Private incentives for carbon emissions reductions needed to fill gaps until public measures created
As the Copenhagen Climate Change Summit continues, two Vanderbilt researchers suggest that regardless of whether or not the meeting is successful in bringing public governance measures to bear, significant carbon reductions can be achieved by creating private incentives to reduce carbon emissions.
In a forthcoming NYU Environmental Law Journal article, the researchers outline a method of creating incentives for developing countries to reduce carbon emissions as carbon-intensive production shifts away from developed countries. Specifically, they argue that requiring corporate carbon footprint disclosure and carbon product labeling would create important incentives for carbon emissions reductions among suppliers and nations in the developing world.
“With the dim prospects for domestic cap-and-trade in the near term, there is a growing sense that we need to be creating private incentives for carbon emissions reduction while public measures are developed,” said Mike Vandenbergh, professor of law and co-author of “Climate Change Governance Boundaries and Leakage” with Mark Cohen, professor of management and law.

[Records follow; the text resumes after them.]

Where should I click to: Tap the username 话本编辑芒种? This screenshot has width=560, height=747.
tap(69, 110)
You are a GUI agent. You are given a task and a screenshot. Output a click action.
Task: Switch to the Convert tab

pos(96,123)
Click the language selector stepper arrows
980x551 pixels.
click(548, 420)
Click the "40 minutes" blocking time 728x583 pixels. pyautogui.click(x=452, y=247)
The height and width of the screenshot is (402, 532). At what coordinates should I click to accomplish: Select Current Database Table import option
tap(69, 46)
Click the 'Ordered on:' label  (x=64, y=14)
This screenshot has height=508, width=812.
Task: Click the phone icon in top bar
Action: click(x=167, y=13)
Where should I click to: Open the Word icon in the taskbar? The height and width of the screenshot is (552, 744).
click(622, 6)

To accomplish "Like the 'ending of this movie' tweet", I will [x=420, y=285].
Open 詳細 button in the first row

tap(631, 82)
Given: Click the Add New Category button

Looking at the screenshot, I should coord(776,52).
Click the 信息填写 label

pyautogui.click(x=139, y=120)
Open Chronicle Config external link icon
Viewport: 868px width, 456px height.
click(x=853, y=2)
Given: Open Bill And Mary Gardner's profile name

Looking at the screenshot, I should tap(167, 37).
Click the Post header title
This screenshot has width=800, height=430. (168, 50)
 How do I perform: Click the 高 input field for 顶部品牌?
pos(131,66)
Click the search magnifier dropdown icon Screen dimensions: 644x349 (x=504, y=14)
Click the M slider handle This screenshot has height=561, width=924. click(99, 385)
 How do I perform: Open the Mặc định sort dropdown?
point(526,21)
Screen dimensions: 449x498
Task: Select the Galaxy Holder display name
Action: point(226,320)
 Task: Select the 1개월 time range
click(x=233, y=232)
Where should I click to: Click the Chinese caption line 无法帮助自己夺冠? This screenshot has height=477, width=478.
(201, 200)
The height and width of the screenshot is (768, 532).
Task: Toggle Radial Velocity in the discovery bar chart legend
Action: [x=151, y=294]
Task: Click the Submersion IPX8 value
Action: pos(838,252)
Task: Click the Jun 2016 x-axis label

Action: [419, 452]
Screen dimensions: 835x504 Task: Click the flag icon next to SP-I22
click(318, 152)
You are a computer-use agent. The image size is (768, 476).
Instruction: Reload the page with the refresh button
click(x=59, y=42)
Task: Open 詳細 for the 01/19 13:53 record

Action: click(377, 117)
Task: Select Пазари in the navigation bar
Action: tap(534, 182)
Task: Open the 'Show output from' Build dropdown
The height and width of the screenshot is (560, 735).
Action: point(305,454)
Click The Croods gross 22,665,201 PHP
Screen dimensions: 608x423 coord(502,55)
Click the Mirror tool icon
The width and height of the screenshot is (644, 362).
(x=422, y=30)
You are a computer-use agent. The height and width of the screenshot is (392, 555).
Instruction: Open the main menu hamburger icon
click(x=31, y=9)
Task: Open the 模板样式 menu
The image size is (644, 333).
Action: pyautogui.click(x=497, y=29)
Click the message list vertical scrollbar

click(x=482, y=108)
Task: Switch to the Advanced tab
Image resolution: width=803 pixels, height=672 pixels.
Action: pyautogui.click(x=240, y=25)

Cohen, who also is vice president for research at Washington, D.C.-based Resources for the Future, said carbon labeling might be an important complement to cap-and-trade legislation. “Information disclosure has been called the third wave of environmental regulation,” he said. “There are numerous examples around the world where either facility-level labeling or product labeling has resulted in significant reductions in pollution without direct regulation.”
This is the 15th year for the Copenhagen Summit, where in 1997 the Kyoto Protocol was drafted, committing those who signed it to reducing emissions by an average of 5 percent between 2008 and 2012. In 2007, the convention deemed that the Kyoto agreement did not go far enough to curb emissions and that a new treaty was needed. That plan has been postponed although the conference continues as planned. President Obama has said he will attend.